At 10:15 a.m., Deputy Managing Editor Dave Robinson confirmed that the extra edition was a go. It would be 16 pages, with seven pages of color. The deadline was 1 p.m.
“There were so many pieces to organize, but it became much easier because people just showed up on their own,” said Robinson. “It was really amazing. Everybody jumped right in.”
At 11 a.m., News Editor Nancy Laughlin arrived at work. “Sometimes people don’t realize events like these deeply affect journalists. There is so much work to do, you put your business face on and do it. But you go home and your heart just breaks for other people.”
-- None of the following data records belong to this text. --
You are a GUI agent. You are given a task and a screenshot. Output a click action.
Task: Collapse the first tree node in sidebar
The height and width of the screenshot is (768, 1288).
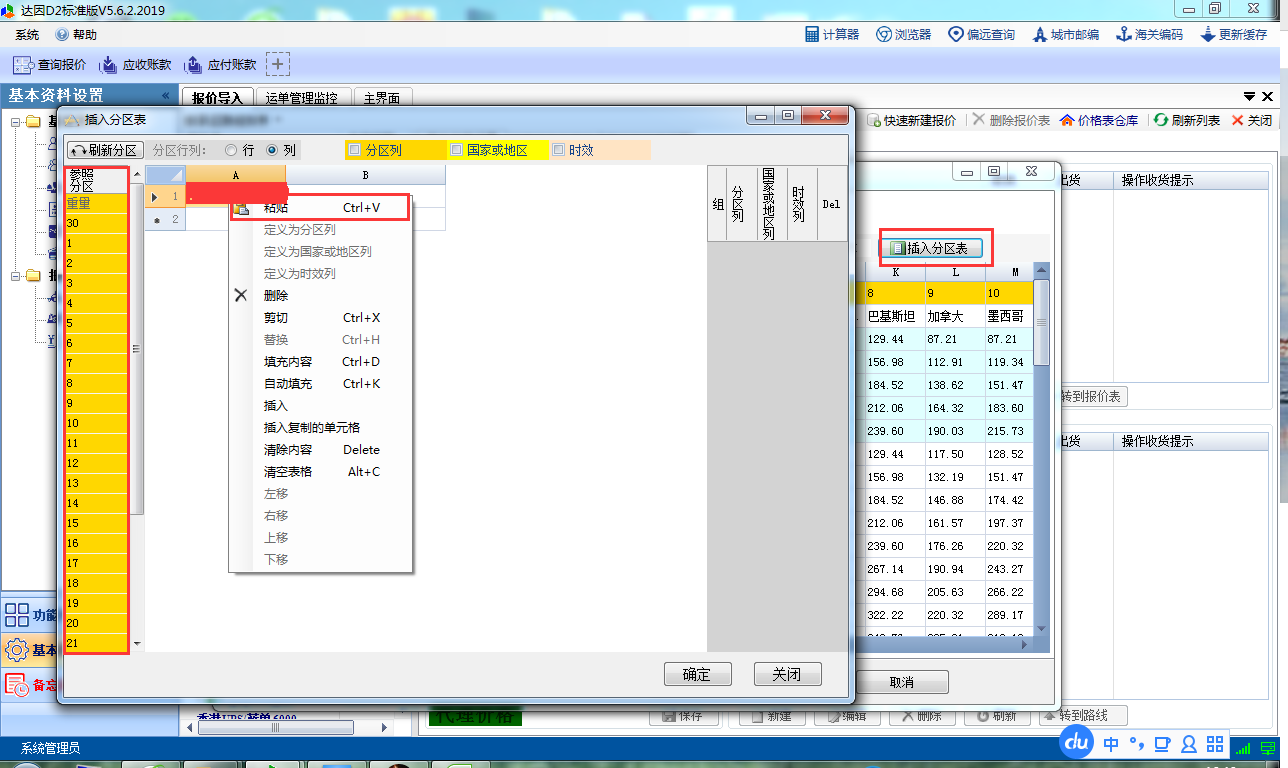click(17, 122)
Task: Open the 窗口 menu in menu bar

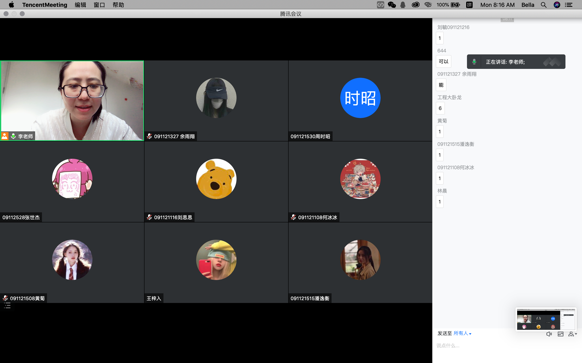Action: pyautogui.click(x=99, y=5)
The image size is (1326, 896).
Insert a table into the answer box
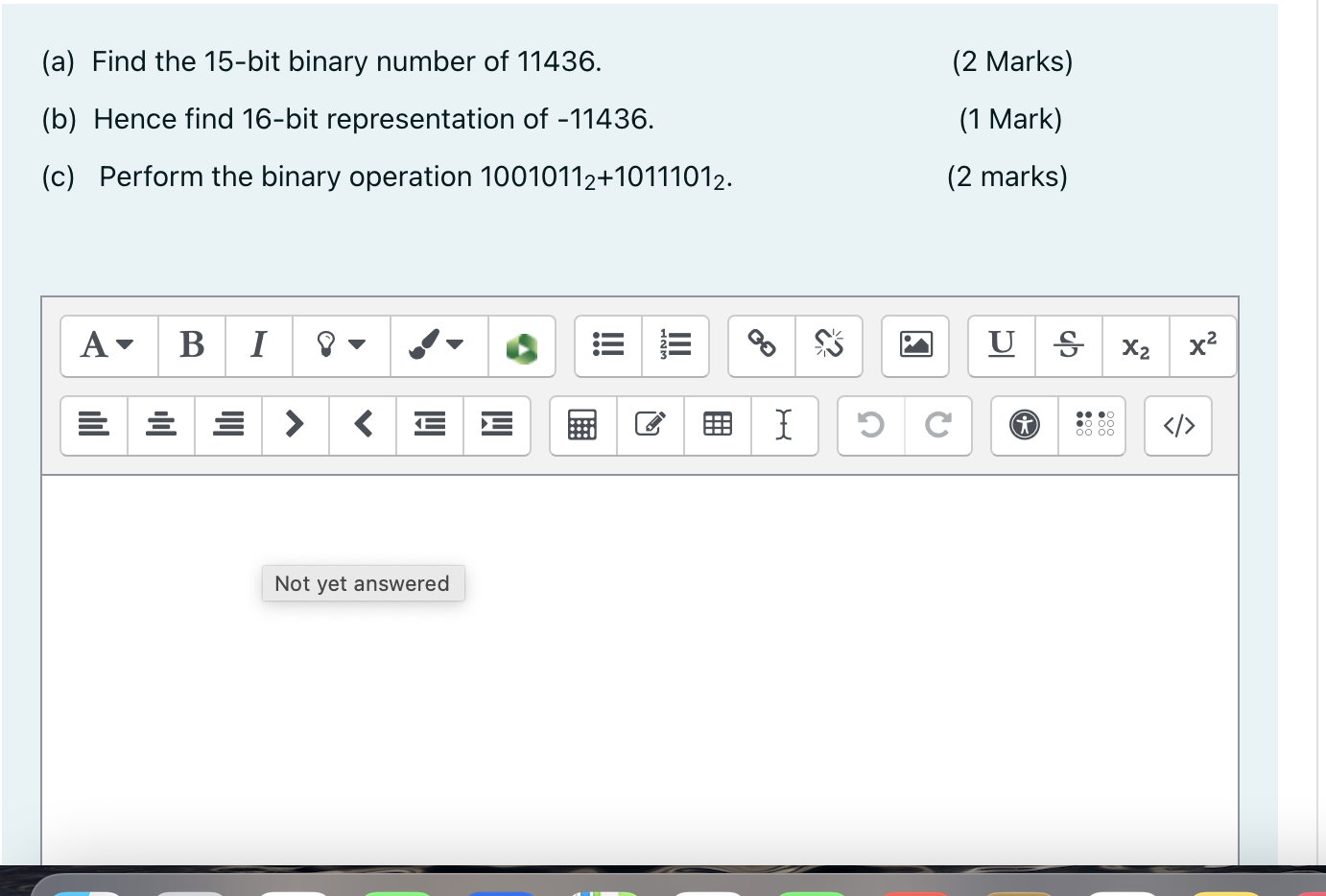[718, 425]
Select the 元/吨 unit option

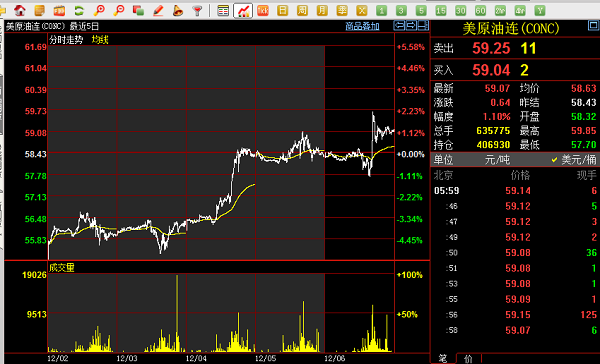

“This is an incredible tragedy, and you can’t be complacent. If we ever get complacent again, just look at this picture,” she said, referring to the burning World Trade Center.
Once the decision was made to publish the extra, Hutton’s focus was on forming a plan, specifying stories and assigning reporters and editors. “We tried to produce stories we could build on for tomorrow’s paper,” said Hutton, since the newsroom had to publish the extra edition and Wednesday’s expanded newspaper.
She also was thinking about getting locally written stories on the newspaper’s Web site, www.freep.com, as soon as possible, well before the extra edition was complete.
Meanwhile, the editorial page staff began calling previous letter writers so their reaction could be reflected in the edition. “The conversation needed to be launched,” said Associate Editorial Page Editor Becca Rothschild.
Editorial cartoonist Mike Thompson’s task was more daunting.
“I said, ‘Mike, we’re doing an extra; you’ve got an hour, do you want to draw?’ And he said ‘OK.’ The truth is he was already hunched over his desk,” Rothschild said.
The extra would be written, designed and sent to the pressroom in less than three hours. It contained the first timeline of the events, photos of the chaos, information on the airliners, columns on the economicimpact and how to cope, maps and diagrams of the Trade Center complex and lower Manhattan, responses from readers and a full-page picture of the collapsing south tower.
In about 90 minutes, 40,000 copies were printed. By 3 p.m., they were available in convenience stores, and sold by hawkers on the street.
By 6 p.m., the newspapers were sold out.
“We couldn’t keep papers on the shelves anywhere,” said Jeff Gibson, single-copy director for Detroit Newspapers.
This effort was all driven by a desire to help people make some sense of the day’s tragic events. Journalists, press operators, truck drivers and many others stepped forward to serve readers — then immediately started focusing on the next task at hand, an expanded Wednesday morning edition.
“We have an obligation to separate fact from fiction, rumor from reality, things we talk about all the time,” said McGruder. “We practice and talk about it all the time, but on a big story, we just do it.”